Surgeons Experience Greater Cardiorespiratory Strain and Stress During Total Hip Arthroplasty Than Total Knee Arthroplasty

Published:December 11, 2021DOI:https://doi.org/10.1016/j.arth.2021.12.007

      Abstract

      Background

      Total hip arthroplasty (THA) and total knee arthroplasty (TKA) are physically demanding, with a high prevalence of work-related injuries among arthroplasty surgeons. It is unknown whether there are differences in cardiorespiratory output for surgeons while performing THA and TKA. The objective of this study is to characterize whether differences in surgeon physiological response exist while performing primary THA vs TKA.

      Methods

      This is a prospective cohort study including 3 high-volume, fellowship-trained arthroplasty surgeons who wore a smart garment that recorded cardiorespiratory data on operative days during which they were performing primary conventional TKA and THA. Variables collected included patient body mass index (BMI), operative time (minutes), heart rate, heart rate variability, respiratory rate, minute ventilation, and energy expenditure (calories).

      Results

      Seventy-six consecutive cases (49 THAs and 27 TKAs) were studied. Patient BMI was similar between the 2 cohorts (P > .05), while operative time was significantly longer in TKAs (60.4 ± 12.0 vs 53.6 ± 11.8; P = .029).
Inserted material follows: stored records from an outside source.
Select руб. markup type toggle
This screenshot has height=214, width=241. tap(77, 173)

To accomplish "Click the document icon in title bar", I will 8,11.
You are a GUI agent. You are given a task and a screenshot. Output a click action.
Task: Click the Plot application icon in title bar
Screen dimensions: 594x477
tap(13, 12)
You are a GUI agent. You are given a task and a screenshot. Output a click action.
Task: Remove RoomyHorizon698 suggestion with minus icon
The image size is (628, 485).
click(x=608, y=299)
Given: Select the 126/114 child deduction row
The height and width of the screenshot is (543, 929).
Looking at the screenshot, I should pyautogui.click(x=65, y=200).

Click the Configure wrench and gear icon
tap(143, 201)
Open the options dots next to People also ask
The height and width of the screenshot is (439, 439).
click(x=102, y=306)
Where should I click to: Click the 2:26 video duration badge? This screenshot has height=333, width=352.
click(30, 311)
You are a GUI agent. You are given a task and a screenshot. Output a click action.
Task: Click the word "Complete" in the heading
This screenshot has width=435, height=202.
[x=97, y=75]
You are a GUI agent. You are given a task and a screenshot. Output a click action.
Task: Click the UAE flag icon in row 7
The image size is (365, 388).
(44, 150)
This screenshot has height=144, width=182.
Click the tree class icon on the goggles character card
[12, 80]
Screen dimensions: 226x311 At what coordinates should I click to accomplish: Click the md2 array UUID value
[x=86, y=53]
During THA, surgeons had a significantly higher heart rate (95.7 ± 9.1 vs 90.2 ± 8.9; P = .012), energy expenditure per minute (4.6 ± 1.23 vs 3.8 ± 1.2; P = .007), and minute ventilation (19.0 ± 3.0 vs 15.5 ± 3.3; P < .001) compared to TKA.

      Conclusion

      Surgeons experience significantly higher physiological strain and stress while performing THA. While scheduling THAs and TKAs, surgeons should consider the higher physical demand associated with THAs and ensure adequate personal preparation and sequence of cases.